For successful and economically viable production of ICs, a key and critical ingredient is the ability to accurately measure and monitor the quality of each individual step of the production process and its alignment with respect to previous steps. Optical scatterometry is currently a widely used technique in high-volume manufacturing. For several technical reasons it is the most viable and cost-effective candidate for current and future high-quality high-throughput wafer-metrology. However, this technique critically depends on fast and accurate Maxwell solvers, which numerically solve Maxwell's equation to predict how light is scattered by structures on a wafer.
The two PhD projects together aim at the construction and demonstration of an advanced, accurate, and efficient Maxwell solver for optical metrology. This Maxwell solver needs to include cross-talk with product structures and coupling to the metrology sensor, and should be in line with state-of-the-art fast numerical modeling techniques recently developed at TU/e. This will address the urgent need for a next-generation Maxwell solver for optical scatterometry.
ASML (www.asml.com) is the world's leading provider of lithography systems for the semiconductor industry, manufacturing complex machines that are critical to the production of integrated circuits or microchips. Headquartered in Veldhoven, the Netherlands, ASML designs, develops, integrates, markets and services these advanced systems, which continue to help its customers - the major chipmakers - to reduce the size and increase the functionality of microchips, and consumer electronic equipment.
VSL (www.vsl.nl) is the Netherlands' national metrology institute and as such makes measurement results directly traceable to international standards. It provides a range of services including calibrations, and inter-laboratory comparisons. It has a branch dedicated to geometry metrology that includes measurements on a nanometer scale for the semiconductor industry.
Department of Electrical Engineering
The Department of Electrical Engineering is one of the nine departments of the Eindhoven University of Technology and provides BSc and MSc programs in Electrical Engineering. The department has nine research groups and has research collaborations with other departments at the Eindhoven University of Technology as well as with a large number of other universities and companies, both within the Netherlands and internationally.

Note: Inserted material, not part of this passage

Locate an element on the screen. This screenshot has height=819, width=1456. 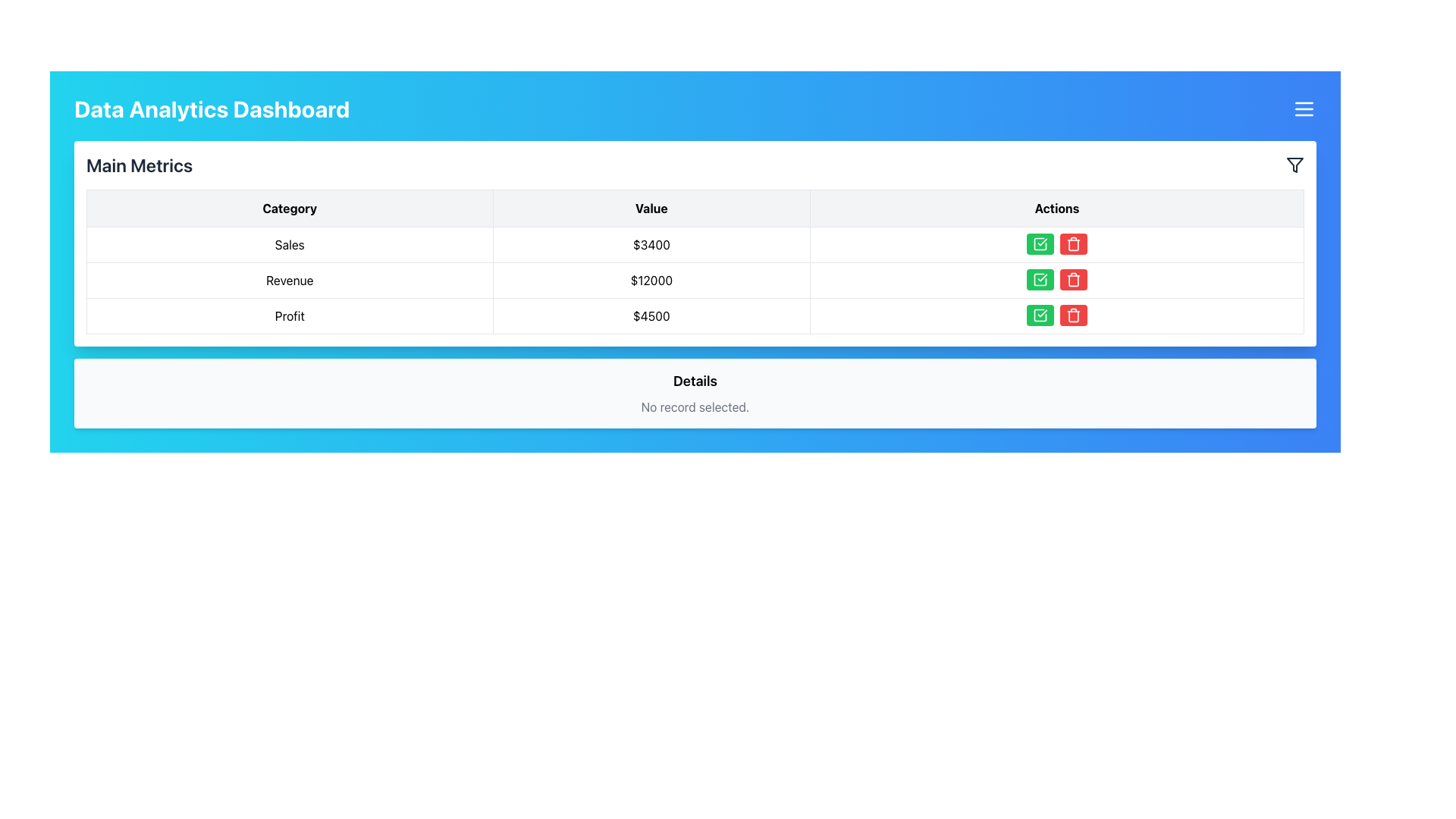
the 'Sales' text label located in the first row under the 'Category' column, which categorizes the corresponding row's data is located at coordinates (290, 244).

The department has approximately 350 employees and 900 students.
Electromagnetics Group at TU/e investigates the behavior of electromagnetic fields by computational, analytical and experimental techniques. The knowledge thus obtained is used in a wide range of applications from all areas of Electrical Engineering, with particular attention for antennas and propagation, wireless communication, nondestructive testing and sensing, optical interconnects, and (bio)-medical electromagnetics. The computational branch of the group is dedicated to developing modeling tools for high-tech systems, among which wafer metrology is a key field.
Candidates for the PhD positions should have a Master's degree in Electrical Engineering, (Applied) Physics, Applied Mathematics, or a related field, with excellent grades, an interest in combining theory, computational algorithms and numerical experimentation, and well-developed analytic skills. A background in computational electromagnetics or one of the computational sciences (e.g. computational physics, numerical mathematics) is highly recommended.